An International expert on child development told an employment tribunal in Sheffield on Thursday that placing a child in the care of a gay couple is not in their best interests.
Professor Dean Byrd, President of the Thrasher Research Fund, and clinical professor of medicine, University of Utah School of medicine is an expert witness in the case of Andrew McClintock verses the Department for Constitutional Affairs, which enters day three today.
Dr Byrd, who is also vice president and standing psychologist to the National Association for Research and Therapy of Homosexuality (NARTH), the foremost research body in the US on the medical and social study of homosexuality, based his assertion on on international research on child development.
Dr Byrd will advise the court of extensive worldwide research, demonstrating the financial and emotional stability that dual-sex, married relationships offer a child, and of the huge benefits to their social, health and educational development.
He will also advise the court that children raised in homes with both mothers and fathers navigate the developmental stages of life more easily, are more solid and secure in their self and in their sense of gender identity, perform better at school, have fewer social and emotional problems and become better functioning adults.
He will also tell the court of widely-respected evidence on the consequences of father or mother absence, and will state that while there have been decades of evidence of dual-sex parenting families, studies on same-sex parenting are quite infrequent.

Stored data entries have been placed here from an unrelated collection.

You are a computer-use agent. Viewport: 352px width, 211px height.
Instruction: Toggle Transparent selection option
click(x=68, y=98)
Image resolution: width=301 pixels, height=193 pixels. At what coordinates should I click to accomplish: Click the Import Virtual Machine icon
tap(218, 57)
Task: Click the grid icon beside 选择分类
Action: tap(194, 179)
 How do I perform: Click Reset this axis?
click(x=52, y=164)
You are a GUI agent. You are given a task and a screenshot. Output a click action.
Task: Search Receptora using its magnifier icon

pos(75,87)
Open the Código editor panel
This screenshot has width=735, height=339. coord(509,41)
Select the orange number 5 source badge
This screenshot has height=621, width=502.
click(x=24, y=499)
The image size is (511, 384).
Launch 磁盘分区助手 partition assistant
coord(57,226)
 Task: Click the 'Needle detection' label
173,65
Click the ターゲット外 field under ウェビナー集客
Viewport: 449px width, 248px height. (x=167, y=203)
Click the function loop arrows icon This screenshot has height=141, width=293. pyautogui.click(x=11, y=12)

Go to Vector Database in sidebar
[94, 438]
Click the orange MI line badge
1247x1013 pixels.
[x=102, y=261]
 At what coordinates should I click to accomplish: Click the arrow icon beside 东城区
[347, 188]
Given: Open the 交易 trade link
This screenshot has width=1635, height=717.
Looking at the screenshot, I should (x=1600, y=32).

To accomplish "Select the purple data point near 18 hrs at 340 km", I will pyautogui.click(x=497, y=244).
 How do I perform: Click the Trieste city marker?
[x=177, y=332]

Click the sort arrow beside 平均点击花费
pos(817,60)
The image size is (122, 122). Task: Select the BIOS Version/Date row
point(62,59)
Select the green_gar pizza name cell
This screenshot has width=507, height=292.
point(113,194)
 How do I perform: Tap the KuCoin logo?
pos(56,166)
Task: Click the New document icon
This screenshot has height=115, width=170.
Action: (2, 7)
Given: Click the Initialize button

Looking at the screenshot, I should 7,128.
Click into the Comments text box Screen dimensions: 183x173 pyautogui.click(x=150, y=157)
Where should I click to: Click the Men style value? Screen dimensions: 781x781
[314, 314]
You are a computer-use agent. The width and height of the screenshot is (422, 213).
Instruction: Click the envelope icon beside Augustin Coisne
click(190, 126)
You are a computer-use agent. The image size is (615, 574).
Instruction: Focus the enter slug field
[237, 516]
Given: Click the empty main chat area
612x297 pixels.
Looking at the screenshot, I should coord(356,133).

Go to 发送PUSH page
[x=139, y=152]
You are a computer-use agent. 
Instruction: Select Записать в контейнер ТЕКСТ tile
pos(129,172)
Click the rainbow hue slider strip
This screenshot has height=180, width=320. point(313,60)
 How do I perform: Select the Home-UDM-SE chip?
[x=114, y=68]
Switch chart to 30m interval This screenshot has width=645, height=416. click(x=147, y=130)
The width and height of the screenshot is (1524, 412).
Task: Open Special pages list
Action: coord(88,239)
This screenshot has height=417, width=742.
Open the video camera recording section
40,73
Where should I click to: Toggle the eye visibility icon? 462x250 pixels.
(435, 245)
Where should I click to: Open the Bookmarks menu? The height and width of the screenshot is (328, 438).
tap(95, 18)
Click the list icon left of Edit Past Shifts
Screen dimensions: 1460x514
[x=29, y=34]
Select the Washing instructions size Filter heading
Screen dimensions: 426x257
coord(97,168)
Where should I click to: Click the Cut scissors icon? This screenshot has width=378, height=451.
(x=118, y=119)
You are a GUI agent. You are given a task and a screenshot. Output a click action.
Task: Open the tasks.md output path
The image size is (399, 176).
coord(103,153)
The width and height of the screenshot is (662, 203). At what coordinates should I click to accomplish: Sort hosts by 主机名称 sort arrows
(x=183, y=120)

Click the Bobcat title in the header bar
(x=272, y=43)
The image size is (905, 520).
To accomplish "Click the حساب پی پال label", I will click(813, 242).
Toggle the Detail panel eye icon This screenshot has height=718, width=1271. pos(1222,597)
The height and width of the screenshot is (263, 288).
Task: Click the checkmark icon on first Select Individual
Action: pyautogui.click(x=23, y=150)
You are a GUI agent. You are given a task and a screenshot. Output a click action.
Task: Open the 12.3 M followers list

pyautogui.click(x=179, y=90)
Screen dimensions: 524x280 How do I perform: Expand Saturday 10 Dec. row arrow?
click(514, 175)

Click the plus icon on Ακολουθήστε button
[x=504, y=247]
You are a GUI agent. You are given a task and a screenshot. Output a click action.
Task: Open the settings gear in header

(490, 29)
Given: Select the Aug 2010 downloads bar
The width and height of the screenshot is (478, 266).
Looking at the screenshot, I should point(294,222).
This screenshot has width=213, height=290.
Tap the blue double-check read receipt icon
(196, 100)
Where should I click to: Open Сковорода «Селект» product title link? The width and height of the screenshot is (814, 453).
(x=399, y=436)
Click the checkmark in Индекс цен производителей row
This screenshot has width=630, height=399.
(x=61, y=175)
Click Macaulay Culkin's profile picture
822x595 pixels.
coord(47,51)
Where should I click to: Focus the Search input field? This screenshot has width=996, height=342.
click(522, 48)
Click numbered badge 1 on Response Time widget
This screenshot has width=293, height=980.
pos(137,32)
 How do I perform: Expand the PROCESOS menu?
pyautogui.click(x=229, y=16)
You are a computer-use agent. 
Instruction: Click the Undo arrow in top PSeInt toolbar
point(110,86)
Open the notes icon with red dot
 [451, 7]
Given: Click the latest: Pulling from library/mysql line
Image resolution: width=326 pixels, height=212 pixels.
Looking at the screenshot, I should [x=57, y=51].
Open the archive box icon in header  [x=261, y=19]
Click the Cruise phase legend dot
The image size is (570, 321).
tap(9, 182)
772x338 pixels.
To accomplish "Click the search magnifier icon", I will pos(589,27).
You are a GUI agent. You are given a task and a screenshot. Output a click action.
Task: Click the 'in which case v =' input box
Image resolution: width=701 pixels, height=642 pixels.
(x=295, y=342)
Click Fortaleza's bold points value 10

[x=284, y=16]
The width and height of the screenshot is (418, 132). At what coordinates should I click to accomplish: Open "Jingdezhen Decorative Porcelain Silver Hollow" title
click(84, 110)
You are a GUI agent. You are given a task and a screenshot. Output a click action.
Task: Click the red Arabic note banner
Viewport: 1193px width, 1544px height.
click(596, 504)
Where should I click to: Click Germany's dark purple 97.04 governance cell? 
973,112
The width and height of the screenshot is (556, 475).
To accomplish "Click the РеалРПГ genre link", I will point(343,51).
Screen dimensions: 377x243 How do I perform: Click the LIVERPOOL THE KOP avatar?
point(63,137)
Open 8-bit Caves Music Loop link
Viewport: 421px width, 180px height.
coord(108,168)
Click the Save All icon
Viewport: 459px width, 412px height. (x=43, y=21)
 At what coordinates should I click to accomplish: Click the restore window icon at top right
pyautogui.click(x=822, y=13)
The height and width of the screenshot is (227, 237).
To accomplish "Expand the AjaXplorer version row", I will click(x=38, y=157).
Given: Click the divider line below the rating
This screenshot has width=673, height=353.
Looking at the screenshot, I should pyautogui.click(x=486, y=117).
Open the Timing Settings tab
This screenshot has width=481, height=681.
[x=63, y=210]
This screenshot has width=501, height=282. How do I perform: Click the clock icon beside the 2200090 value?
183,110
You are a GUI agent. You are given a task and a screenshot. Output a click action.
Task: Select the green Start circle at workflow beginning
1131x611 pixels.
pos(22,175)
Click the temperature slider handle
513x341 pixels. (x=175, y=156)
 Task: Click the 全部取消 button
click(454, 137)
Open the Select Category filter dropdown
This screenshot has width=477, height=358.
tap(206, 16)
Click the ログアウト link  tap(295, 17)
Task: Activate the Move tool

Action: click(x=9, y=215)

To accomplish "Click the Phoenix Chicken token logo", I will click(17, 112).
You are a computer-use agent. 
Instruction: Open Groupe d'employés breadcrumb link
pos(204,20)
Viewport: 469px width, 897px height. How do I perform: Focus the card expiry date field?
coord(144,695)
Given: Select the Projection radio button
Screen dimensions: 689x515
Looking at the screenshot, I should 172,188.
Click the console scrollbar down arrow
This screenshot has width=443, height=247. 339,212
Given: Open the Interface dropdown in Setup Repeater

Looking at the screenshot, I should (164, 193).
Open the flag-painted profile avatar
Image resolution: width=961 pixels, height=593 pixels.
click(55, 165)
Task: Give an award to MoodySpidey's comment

Studies of children raised by male couples are virtually "non-existent".
Mr McClintock, a committed Christian, was forced to resign his role as a magistrate on the family panel last year when he asked to be given leave of cases where he would be required to make an order for a child to be placed in the care of a same-sex couple.
Mr McClintock said that went against his Christian conscience and against his legal obligation to act in the best interest of the child, based on all available evidence.
Dr Byrd will conclude his evidence by stating his belief that as a sitting British magistrate, and with the requirements placed on him under the Children's Act, and Article 3 of the United Nations Convention on the Rights of Children (1990), Mr McClintock would have substantial, worldwide evidence on which to base his view that placing a child into the care of a same-sex couple was "not in the best interest of the child".
He will state that Mr McClintock's views are not, in his expert view, discriminatory, but founded on good academic research.